## PROBLEM TO SOLVE
Pictures stay out. Everything else in the listing below gets written out exactly.

[[ RECORDS SHOWN, beginning ]]

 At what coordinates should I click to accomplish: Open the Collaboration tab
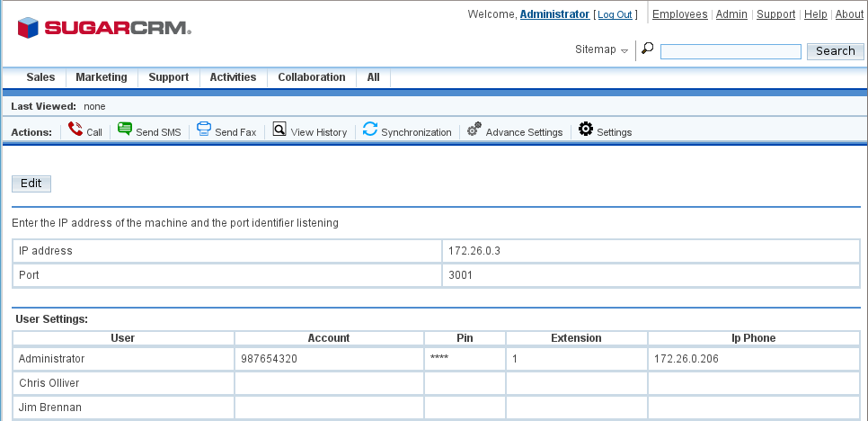[x=311, y=77]
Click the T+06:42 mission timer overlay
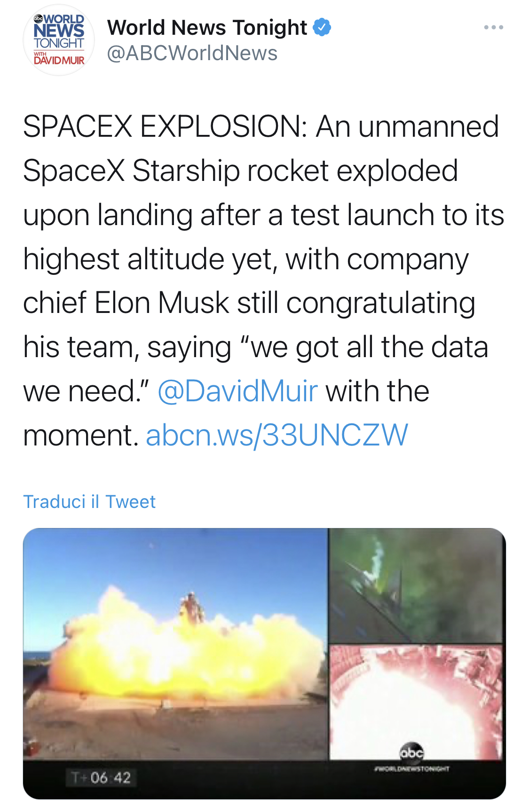529x812 pixels. [101, 778]
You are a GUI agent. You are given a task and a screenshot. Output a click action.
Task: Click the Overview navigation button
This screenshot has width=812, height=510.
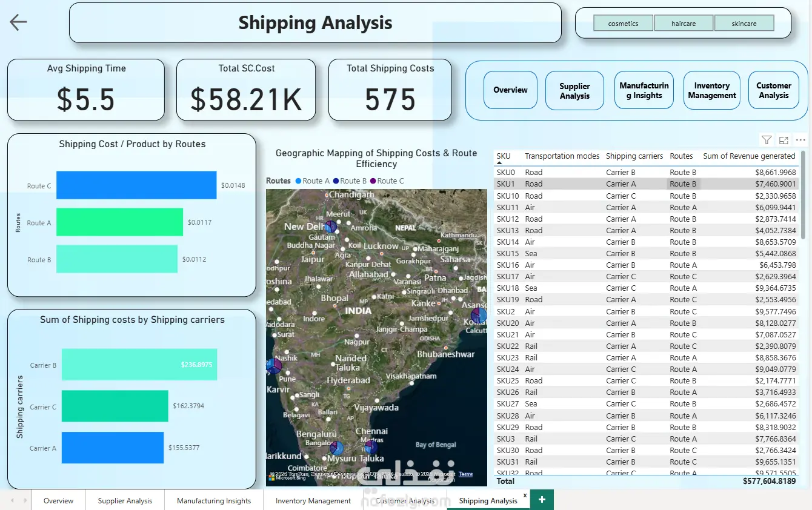[510, 90]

[[ RECORDS SHOWN, end ]]

## WRITTEN RESPONSE
 At what coordinates should I click to accomplish: Open the Collaboration tab
[x=311, y=77]
Click the T+06:42 mission timer overlay
529x812 pixels. [101, 778]
You are a GUI agent. You are given a task and a screenshot. Output a click action.
Task: Click the Overview navigation button
This screenshot has width=812, height=510.
[510, 90]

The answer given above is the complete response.